Separation bubble and aerodynamic characteristics of S1223 airfoil at low Reynolds numbers

The surface pressure distribution of the S1223 airfoil at low Reynolds numbers (Re = 6.0×10⁴, 1.0×10⁵ and 2.0×10⁵) was measured using the surface pressure measurement technique. Both time-averaging and transient processing methods were used to obtain the steady and transient pressure/lift coefficients on the airfoil. Combined with the flow structure analysis, the influence mechanism of the Reynolds number and the angle of attack on the lift of the airfoil was studied. According to the variation of time averaged lift coefficient with the angle of attack, S1223 airfoil exibits a "static hysteresis" effect at low Reynolds numbers. The results show that under negative angles of attack, the lift coefficient curve shows a nonlinear phenomenon where its slope gradually increases. When the angle of attack is increased from a negative value, the lower wing surface changes from the state of complete separation to that of laminar separation bubbles, then the separation bubbles gradually shrink until disappeared, resulting in the slope of the lift coefficient curve gradually increasing with the angle of attack. When the angle of attack exceeds the stall value, the flow structures on the S1223 airfoil under different Reynolds numbers are essentially different.
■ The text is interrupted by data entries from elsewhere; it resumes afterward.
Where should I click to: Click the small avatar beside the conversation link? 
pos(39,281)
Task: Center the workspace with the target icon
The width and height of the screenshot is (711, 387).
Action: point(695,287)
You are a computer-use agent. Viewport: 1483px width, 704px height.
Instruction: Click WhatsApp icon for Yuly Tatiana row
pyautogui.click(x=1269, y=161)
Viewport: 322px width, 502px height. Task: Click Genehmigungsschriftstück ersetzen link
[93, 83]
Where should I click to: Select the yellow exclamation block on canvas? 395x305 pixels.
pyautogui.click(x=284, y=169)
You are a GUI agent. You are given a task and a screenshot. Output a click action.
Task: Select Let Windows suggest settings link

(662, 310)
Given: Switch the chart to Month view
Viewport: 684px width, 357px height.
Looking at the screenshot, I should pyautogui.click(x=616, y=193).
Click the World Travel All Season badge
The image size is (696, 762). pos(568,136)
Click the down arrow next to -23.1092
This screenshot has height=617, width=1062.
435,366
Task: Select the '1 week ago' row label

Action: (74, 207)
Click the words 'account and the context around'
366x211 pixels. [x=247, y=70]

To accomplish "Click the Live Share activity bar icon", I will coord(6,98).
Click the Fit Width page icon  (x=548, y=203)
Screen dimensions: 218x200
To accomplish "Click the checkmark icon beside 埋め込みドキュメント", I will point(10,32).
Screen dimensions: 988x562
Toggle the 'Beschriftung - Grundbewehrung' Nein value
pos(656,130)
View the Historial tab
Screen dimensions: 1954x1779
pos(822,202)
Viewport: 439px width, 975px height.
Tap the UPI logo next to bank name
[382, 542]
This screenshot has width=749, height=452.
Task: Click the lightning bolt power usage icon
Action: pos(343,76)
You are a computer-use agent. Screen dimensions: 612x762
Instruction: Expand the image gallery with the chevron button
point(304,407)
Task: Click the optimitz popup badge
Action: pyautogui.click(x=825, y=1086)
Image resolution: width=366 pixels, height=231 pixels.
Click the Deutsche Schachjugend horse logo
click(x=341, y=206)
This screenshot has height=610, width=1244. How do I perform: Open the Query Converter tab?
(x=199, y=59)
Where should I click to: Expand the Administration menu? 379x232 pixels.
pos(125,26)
At Re = 6.0×10⁴ and 1.0×10⁵, the flow field around the airfoil rapidly undergoes large-scale flow separation, and the lift coefficient decreases sharply; at Re = 2.0×10⁵, short bubbles on the upper wing surface are generated periodically, causing low-frequency oscillations, and the lift coefficient exhibits a quasi-periodic variation. In the meantime, the averaged flow field on the upper wing surface exhibits a long bubble structure with a chord length of 40%.